Dataset items
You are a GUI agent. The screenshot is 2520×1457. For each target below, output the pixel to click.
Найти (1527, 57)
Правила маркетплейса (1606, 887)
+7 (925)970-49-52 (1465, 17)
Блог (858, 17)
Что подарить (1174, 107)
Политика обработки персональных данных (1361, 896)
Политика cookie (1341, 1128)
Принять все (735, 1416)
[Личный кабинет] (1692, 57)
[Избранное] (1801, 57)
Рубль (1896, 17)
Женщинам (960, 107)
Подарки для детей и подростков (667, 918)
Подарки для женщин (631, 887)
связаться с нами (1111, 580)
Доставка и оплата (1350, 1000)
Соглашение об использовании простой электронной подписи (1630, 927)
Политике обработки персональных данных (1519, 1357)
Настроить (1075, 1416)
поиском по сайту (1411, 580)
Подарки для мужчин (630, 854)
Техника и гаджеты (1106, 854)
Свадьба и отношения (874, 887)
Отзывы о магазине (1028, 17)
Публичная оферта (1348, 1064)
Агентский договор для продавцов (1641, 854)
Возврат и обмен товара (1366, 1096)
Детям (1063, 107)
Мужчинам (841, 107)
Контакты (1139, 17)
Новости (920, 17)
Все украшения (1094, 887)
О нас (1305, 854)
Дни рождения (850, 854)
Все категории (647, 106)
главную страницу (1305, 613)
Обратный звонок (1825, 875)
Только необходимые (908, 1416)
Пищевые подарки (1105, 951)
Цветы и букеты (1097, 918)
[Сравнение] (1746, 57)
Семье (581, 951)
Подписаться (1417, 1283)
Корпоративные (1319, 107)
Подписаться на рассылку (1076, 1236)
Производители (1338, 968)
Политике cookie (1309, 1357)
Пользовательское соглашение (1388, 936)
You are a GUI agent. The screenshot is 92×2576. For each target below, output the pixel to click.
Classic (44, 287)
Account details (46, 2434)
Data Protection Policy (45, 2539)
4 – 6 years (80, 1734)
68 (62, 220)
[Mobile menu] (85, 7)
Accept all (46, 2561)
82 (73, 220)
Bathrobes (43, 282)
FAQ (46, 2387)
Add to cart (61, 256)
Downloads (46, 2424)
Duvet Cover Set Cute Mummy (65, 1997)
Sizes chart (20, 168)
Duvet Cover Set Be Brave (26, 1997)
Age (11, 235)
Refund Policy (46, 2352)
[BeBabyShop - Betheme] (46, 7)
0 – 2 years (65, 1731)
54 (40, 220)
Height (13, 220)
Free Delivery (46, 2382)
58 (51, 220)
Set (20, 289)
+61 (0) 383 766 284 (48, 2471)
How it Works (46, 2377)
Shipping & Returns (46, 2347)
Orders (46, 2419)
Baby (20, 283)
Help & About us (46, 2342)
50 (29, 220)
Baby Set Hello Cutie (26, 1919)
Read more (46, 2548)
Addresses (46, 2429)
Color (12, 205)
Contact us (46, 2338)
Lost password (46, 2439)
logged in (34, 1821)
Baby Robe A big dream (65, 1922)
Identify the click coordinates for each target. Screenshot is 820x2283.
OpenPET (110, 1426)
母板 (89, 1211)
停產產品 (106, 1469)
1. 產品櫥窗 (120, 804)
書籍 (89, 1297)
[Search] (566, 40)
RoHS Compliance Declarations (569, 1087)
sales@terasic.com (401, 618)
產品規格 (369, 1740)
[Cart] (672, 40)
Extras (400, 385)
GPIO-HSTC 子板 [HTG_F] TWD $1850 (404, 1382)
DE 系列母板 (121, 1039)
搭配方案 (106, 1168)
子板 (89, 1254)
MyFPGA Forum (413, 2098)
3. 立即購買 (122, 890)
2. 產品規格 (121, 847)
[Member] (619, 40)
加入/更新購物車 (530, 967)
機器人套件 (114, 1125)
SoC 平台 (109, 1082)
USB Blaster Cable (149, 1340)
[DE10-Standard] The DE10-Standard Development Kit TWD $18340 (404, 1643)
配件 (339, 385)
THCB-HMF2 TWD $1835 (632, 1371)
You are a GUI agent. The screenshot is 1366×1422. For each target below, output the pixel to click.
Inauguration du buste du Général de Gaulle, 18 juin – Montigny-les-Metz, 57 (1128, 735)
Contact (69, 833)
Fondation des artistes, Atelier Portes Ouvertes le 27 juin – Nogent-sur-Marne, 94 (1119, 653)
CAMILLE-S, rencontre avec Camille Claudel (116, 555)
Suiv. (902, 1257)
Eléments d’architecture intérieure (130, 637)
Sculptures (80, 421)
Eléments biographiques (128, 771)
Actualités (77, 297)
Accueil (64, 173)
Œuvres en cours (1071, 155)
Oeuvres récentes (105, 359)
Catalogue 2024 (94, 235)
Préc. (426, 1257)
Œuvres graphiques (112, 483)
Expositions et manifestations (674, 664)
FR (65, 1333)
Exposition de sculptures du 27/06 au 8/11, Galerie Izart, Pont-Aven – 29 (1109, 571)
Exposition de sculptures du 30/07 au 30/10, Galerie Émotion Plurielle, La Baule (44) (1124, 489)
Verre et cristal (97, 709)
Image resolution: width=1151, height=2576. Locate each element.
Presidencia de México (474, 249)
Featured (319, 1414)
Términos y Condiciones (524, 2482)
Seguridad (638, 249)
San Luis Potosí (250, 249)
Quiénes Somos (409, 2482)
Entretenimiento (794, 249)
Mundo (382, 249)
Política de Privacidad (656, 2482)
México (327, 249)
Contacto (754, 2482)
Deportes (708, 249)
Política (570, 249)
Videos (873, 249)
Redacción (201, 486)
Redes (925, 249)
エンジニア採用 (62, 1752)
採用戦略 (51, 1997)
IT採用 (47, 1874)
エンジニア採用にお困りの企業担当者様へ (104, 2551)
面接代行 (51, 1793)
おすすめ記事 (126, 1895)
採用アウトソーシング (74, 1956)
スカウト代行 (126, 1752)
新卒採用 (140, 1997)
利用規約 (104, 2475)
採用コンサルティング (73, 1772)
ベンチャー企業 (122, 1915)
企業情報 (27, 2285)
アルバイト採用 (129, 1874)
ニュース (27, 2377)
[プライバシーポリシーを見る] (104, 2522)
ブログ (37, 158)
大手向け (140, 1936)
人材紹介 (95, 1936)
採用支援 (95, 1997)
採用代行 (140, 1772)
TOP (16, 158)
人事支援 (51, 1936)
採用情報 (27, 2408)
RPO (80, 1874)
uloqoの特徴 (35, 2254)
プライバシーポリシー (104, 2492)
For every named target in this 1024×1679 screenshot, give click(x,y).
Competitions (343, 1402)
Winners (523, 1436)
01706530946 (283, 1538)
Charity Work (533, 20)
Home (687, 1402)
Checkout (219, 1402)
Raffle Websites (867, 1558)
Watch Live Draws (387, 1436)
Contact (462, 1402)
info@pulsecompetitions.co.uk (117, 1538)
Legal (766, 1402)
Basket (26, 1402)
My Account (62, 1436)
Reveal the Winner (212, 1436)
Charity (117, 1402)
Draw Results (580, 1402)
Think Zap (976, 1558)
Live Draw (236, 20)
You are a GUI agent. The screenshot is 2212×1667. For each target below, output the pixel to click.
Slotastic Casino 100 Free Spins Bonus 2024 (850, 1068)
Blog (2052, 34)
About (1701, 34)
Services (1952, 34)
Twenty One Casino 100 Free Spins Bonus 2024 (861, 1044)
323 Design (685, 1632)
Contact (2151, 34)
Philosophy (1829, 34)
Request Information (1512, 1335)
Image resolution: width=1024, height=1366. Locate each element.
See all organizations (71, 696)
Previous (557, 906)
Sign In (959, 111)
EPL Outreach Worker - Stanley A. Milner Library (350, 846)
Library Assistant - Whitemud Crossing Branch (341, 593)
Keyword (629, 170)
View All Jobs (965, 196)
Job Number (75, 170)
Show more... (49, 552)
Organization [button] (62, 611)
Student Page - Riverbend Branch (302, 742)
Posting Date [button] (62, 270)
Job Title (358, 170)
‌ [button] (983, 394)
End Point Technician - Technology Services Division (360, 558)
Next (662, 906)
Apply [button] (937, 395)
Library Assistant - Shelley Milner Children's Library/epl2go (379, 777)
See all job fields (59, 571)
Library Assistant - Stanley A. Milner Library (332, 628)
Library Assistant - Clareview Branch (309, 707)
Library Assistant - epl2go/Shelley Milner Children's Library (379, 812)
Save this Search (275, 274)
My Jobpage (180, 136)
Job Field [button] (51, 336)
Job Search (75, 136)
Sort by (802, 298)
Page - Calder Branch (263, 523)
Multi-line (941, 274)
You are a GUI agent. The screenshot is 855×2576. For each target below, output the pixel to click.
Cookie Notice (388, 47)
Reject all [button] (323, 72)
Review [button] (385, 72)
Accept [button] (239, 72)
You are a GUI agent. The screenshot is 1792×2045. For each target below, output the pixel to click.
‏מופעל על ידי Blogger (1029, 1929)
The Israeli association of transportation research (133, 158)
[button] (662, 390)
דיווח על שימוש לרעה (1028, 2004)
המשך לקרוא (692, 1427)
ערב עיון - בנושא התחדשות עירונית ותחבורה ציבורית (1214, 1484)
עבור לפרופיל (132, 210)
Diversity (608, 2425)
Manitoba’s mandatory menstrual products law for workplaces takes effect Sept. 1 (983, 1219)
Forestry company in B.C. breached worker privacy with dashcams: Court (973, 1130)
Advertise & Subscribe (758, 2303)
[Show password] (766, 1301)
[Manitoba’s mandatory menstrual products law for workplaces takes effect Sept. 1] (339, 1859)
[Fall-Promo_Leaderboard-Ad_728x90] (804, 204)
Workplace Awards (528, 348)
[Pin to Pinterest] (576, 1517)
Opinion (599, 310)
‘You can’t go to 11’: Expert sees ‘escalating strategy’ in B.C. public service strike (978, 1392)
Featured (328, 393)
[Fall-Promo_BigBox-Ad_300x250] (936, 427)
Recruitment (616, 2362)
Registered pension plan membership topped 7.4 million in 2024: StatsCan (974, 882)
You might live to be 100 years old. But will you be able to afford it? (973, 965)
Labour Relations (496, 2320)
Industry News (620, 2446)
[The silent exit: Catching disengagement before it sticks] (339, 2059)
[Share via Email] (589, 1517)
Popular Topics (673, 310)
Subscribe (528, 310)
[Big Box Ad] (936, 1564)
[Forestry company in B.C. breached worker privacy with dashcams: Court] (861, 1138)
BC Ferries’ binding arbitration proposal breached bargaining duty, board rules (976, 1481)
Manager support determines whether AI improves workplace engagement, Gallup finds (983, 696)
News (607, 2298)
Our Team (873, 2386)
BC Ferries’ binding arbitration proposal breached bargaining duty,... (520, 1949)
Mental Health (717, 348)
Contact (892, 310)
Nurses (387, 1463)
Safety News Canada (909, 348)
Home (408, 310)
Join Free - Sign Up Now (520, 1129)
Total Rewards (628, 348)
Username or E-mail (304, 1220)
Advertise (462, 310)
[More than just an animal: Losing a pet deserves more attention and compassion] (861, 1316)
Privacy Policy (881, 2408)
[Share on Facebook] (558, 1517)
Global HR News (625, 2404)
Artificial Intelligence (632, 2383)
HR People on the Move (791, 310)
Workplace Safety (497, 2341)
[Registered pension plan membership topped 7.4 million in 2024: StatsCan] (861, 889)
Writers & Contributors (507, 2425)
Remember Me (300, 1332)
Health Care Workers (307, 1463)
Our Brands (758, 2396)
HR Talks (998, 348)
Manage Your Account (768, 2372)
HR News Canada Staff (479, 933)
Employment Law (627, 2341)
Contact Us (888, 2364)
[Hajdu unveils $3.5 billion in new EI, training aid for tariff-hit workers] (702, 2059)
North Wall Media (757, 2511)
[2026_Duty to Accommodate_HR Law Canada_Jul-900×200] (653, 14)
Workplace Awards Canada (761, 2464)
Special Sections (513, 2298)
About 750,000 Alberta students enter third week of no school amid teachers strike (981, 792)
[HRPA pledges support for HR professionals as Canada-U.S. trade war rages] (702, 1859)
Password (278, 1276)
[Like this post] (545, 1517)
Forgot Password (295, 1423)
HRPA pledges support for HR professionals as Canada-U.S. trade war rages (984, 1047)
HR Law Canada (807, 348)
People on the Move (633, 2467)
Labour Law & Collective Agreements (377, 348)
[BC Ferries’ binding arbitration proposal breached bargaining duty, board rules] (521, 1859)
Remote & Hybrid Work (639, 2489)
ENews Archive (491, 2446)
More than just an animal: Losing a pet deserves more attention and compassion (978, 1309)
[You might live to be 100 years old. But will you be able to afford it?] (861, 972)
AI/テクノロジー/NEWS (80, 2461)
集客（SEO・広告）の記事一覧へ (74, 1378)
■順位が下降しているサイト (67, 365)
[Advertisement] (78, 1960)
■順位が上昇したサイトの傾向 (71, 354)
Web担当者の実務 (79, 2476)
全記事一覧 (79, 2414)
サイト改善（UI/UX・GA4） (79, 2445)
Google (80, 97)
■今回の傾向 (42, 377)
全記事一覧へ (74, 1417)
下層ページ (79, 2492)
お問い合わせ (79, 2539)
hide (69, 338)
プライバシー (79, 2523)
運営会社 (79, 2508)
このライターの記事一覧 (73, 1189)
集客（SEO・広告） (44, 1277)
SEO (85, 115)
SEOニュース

About this task
The output must consist solely of the lines from the first line of the records through the line containing "Add to cart (61, 256)", reproduced exactly.

The answer
You are a GUI agent. The screenshot is 2520×1457. For each target below, output the pixel to click.
Найти (1527, 57)
Правила маркетплейса (1606, 887)
+7 (925)970-49-52 (1465, 17)
Блог (858, 17)
Что подарить (1174, 107)
Политика обработки персональных данных (1361, 896)
Политика cookie (1341, 1128)
Принять все (735, 1416)
[Личный кабинет] (1692, 57)
[Избранное] (1801, 57)
Рубль (1896, 17)
Женщинам (960, 107)
Подарки для детей и подростков (667, 918)
Подарки для женщин (631, 887)
связаться с нами (1111, 580)
Доставка и оплата (1350, 1000)
Соглашение об использовании простой электронной подписи (1630, 927)
Политике обработки персональных данных (1519, 1357)
Настроить (1075, 1416)
поиском по сайту (1411, 580)
Подарки для мужчин (630, 854)
Техника и гаджеты (1106, 854)
Свадьба и отношения (874, 887)
Отзывы о магазине (1028, 17)
Публичная оферта (1348, 1064)
Агентский договор для продавцов (1641, 854)
Возврат и обмен товара (1366, 1096)
Детям (1063, 107)
Мужчинам (841, 107)
Контакты (1139, 17)
Новости (920, 17)
Все украшения (1094, 887)
О нас (1305, 854)
Дни рождения (850, 854)
Все категории (647, 106)
главную страницу (1305, 613)
Обратный звонок (1825, 875)
Только необходимые (908, 1416)
Пищевые подарки (1105, 951)
Цветы и букеты (1097, 918)
[Сравнение] (1746, 57)
Семье (581, 951)
Подписаться (1417, 1283)
Корпоративные (1319, 107)
Подписаться на рассылку (1076, 1236)
Производители (1338, 968)
Политике cookie (1309, 1357)
Пользовательское соглашение (1388, 936)
You are a GUI agent. The screenshot is 92×2576. For each target below, output the pixel to click.
Classic (44, 287)
Account details (46, 2434)
Data Protection Policy (45, 2539)
4 – 6 years (80, 1734)
68 (62, 220)
[Mobile menu] (85, 7)
Accept all (46, 2561)
82 (73, 220)
Bathrobes (43, 282)
FAQ (46, 2387)
Add to cart (61, 256)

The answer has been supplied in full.